Make an exact copy of the lines from the one containing "Task: Open the" through the end of the material, including both ends but no pictures.

>>>

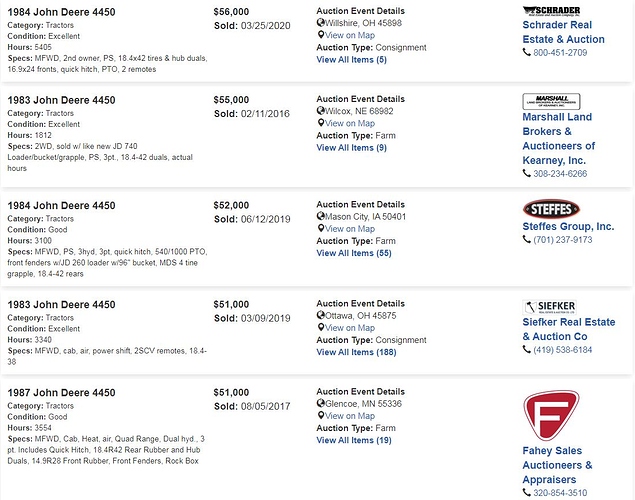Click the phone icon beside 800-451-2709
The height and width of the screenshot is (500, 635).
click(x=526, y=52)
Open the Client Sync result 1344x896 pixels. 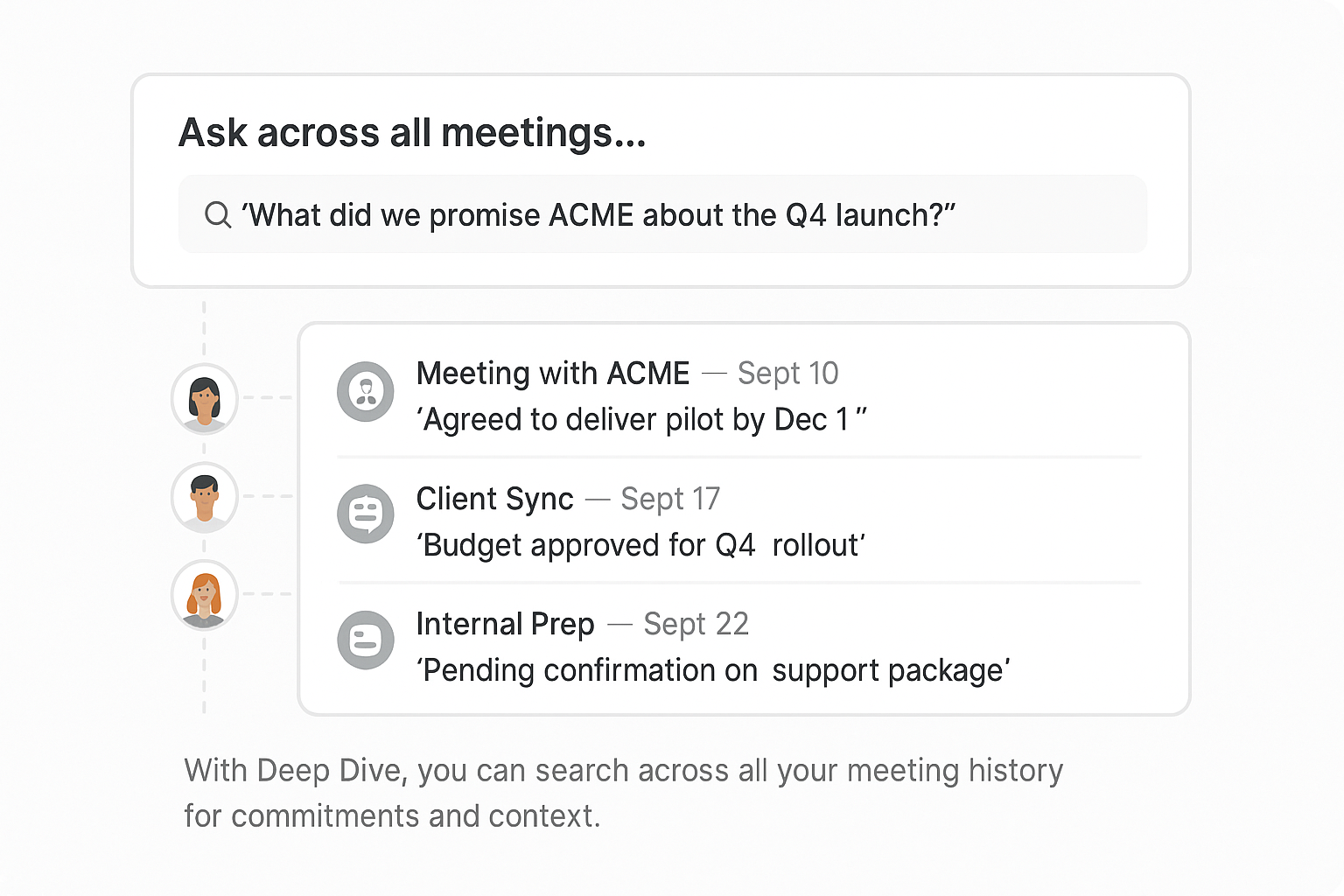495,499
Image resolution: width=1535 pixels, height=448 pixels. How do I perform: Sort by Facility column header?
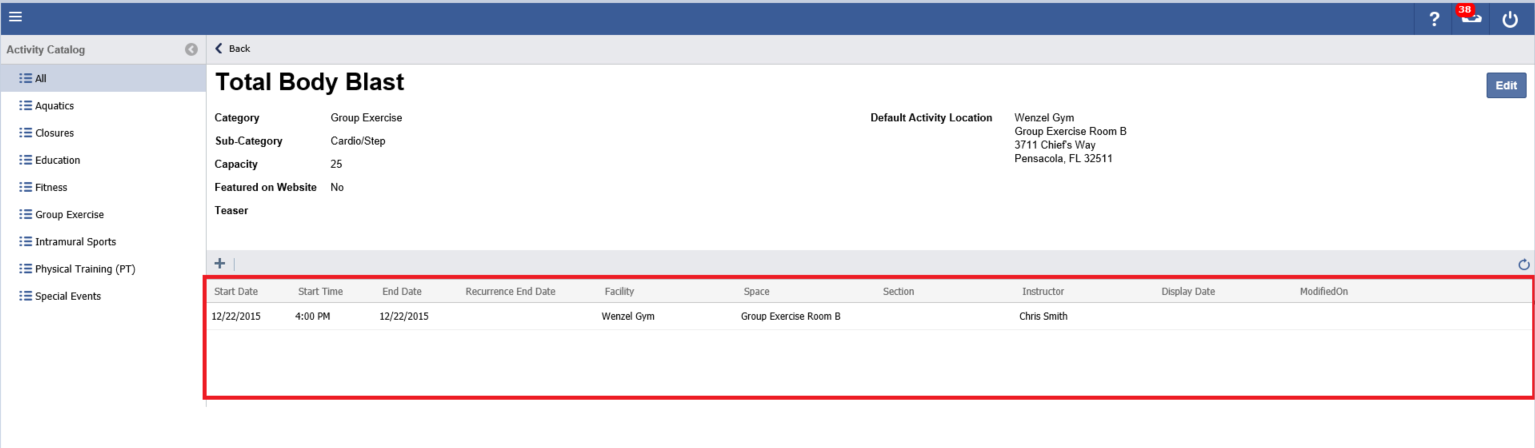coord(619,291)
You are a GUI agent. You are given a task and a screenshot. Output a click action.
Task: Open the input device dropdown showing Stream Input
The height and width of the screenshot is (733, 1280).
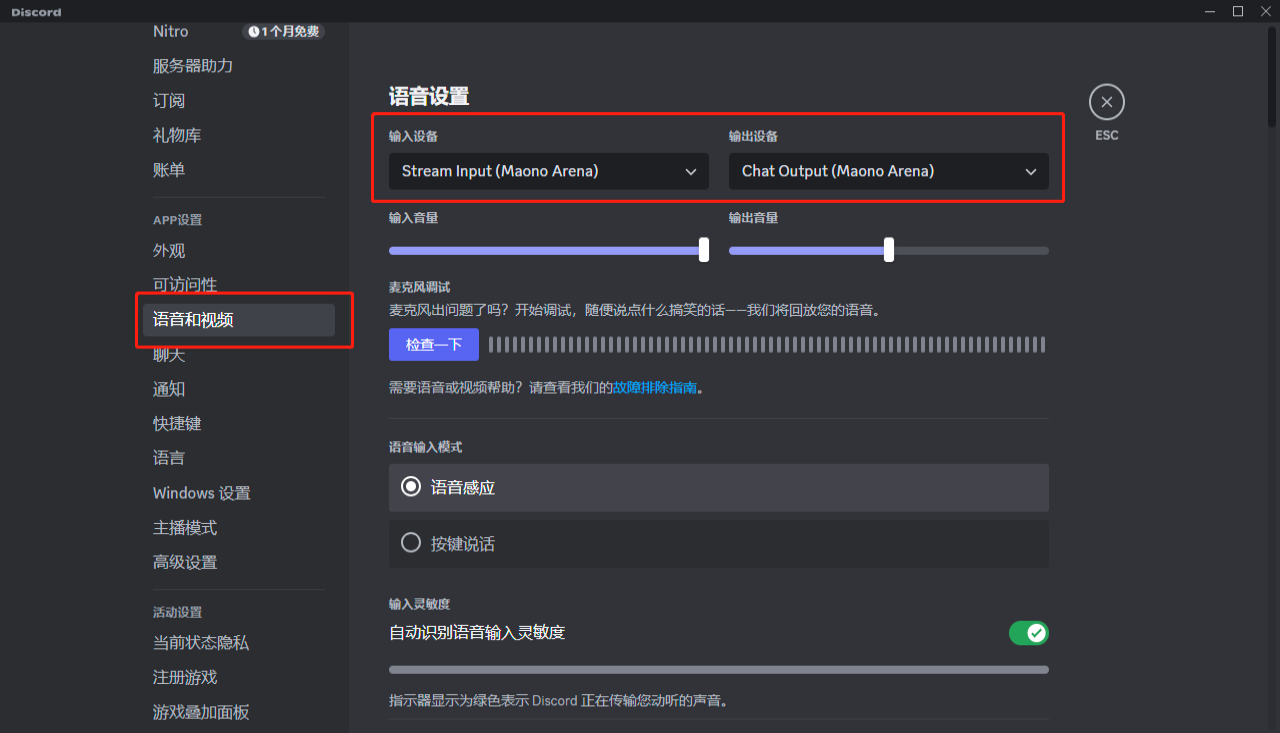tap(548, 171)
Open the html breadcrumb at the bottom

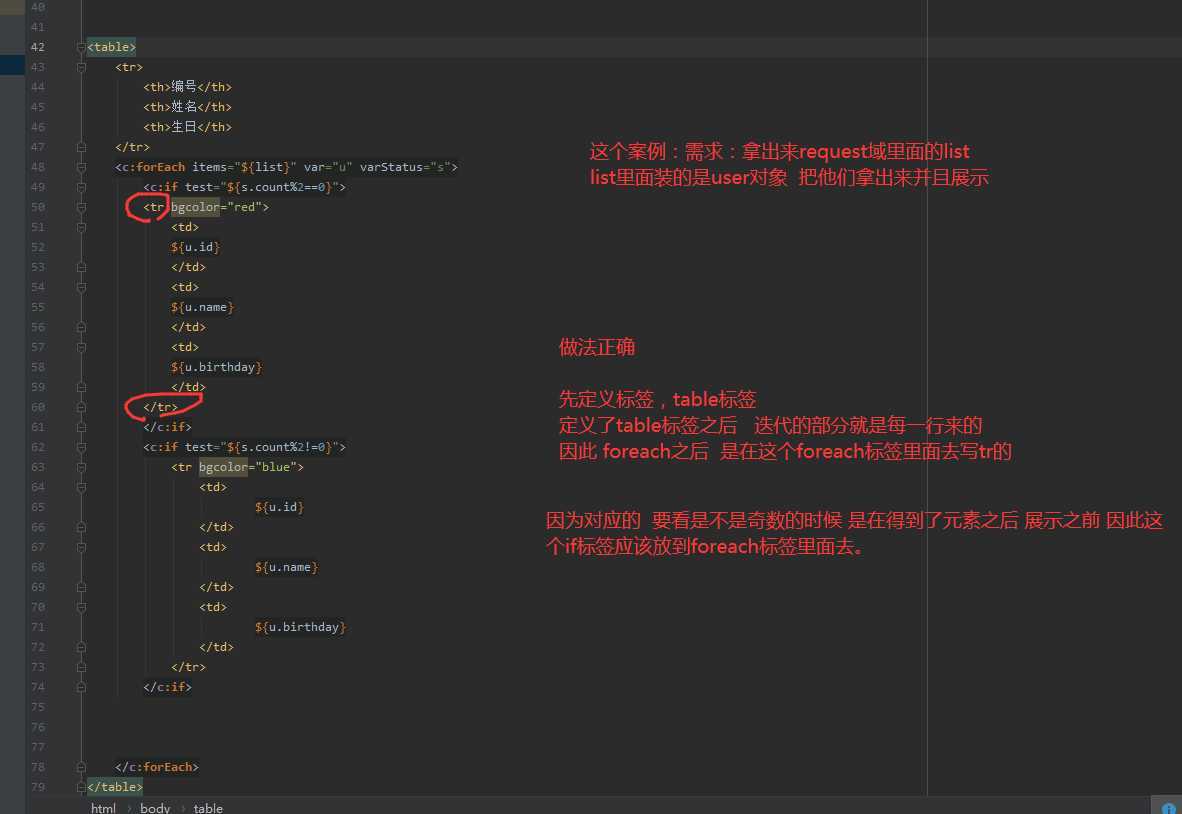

<<<

• _ANSWER AREA_
Task: Open the input device dropdown showing Stream Input
The height and width of the screenshot is (733, 1280).
tap(548, 171)
Open the html breadcrumb at the bottom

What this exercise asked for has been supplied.